The purpose of NSDR is to rest your brain and body and promote focus during the day without falling asleep. It puts your mind in a deeply relaxed yet alert state. While regular NSDR is linked to better sleep quality overall, it’s not intended as a sleep meditation per se.
That said, there’s nothing wrong with using NSDR protocols to relax before bed if it works for you. There is no right or wrong answer here.
NSDR is safe for people of all ages. Learning about deep relaxation from a young age sets kids up for a lifetime of good stress management, mental focus, and recovery.
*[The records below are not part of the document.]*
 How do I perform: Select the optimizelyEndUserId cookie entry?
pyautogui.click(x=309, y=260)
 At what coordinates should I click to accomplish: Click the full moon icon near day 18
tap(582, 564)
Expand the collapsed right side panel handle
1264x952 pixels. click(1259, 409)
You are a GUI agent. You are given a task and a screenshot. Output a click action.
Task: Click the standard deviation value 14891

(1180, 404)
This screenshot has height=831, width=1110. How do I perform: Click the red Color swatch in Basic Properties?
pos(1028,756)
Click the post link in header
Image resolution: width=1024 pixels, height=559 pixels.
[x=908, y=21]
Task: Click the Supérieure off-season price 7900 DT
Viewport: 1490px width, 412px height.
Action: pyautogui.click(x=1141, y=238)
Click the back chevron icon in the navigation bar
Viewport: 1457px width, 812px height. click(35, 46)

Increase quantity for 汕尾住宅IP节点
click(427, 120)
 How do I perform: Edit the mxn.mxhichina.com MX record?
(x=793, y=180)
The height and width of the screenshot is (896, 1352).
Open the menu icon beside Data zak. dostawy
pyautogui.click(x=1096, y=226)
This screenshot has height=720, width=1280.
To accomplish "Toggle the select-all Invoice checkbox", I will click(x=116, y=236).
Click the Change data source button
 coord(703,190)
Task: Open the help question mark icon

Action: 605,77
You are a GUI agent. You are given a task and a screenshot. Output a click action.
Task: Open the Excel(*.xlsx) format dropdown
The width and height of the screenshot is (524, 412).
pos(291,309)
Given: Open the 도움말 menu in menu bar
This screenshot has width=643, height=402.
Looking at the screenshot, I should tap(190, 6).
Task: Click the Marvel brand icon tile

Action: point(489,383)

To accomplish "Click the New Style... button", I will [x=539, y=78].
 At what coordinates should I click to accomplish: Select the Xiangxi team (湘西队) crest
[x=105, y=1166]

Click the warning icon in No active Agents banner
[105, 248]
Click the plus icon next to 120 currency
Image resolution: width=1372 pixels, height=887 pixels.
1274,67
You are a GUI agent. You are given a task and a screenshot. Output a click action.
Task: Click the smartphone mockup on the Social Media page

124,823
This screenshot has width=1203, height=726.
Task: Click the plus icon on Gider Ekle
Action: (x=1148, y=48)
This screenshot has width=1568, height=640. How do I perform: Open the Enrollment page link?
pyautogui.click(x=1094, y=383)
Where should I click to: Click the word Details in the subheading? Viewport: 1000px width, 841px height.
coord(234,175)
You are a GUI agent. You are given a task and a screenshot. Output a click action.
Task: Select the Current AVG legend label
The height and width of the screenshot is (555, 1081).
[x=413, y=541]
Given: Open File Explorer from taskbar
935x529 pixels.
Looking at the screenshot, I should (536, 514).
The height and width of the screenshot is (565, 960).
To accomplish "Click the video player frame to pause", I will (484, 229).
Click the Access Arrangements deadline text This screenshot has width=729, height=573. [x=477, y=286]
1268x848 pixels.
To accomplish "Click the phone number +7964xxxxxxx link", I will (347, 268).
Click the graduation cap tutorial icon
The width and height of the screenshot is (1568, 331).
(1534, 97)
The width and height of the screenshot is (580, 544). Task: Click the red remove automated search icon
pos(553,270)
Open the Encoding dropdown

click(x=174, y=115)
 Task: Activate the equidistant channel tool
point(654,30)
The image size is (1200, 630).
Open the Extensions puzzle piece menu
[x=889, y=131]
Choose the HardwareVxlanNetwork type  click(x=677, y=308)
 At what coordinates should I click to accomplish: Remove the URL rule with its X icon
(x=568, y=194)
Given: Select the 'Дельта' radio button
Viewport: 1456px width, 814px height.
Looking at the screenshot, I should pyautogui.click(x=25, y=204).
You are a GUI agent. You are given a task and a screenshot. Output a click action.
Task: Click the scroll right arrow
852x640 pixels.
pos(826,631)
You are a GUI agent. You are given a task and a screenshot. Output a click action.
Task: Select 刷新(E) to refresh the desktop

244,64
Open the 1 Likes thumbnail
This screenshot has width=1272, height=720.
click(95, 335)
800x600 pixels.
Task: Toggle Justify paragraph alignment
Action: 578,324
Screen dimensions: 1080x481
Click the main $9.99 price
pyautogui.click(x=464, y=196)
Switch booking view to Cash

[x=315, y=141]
However, you may need to get creative to help your child understand the benefits of NSDR. This could involve setting up a fun rest area in their room, using an NSDR-like meditation story designed for kids, or inviting them to join you during your own NSDR practice.
Not exactly. While some people describe feeling like they’ve woken from a good night’s sleep after an NSDR session, we don’t recommend it as a substitute for quality sleep.
NSDR is a tool for recharging your mind and body and may help you learn faster, reduce anxiety, and boost your mood.
While NSDR is deeply restful, it is distinct from sleep. Sleep is essential for all humans, while NSDR is an optional tool to support your overall energy and productivity.
During sleep, your brain cycles through multiple stages, including rapid eye movement (REM) sleep and non-rapid eye movement (NREM) sleep. The most restorative stage is NREM slow-wave sleep, or stage 3 deep sleep. This stage is similar to NSDR as it slows your brain waves and reduces muscle activity. Having said that, cycling through light and REM sleep before you enter deep sleep is essential and carries many unique benefits.
Technically, there isn’t a significant difference between NSDR and meditation.
NSDR incorporates various guided meditation techniques, like body scanning and breath awareness. However, meditation is tricky for many people because it requires focus. You may struggle to observe your thoughts without getting caught up in them. On the other hand, NSDR quiets the mind by slowing down brainwaves and triggering a restful state.
NSDR is intended to rest your brain and body without falling asleep. But falling asleep is common when you first start NSDR. It’s completely normal to drift off when you’re that relaxed. However, you’re less likely to sleep through the experience the more you practice.
If you’re on a tight schedule and can’t afford to nap, do your practice in the morning, avoid your bed, and set your alarm for 20-30 minutes.
NSDR is a safe and risk-free relaxation practice that anyone can do. The only generic caveat is that you shouldn’t practice it while driving or operating heavy machinery.
Non-sleep deep rest is one of the best replacements for your mid-afternoon power nap. I think NSDR beats a nap because it teaches you to deliberately release stress and tension and activate the rest-and-digest nervous system.
In summary, incorporating a 20-30 minute guided NSDR into your daily routine is an effective (and enjoyable) self-care practice for managing stress, enhancing inner calm, and maintaining focus and productivity.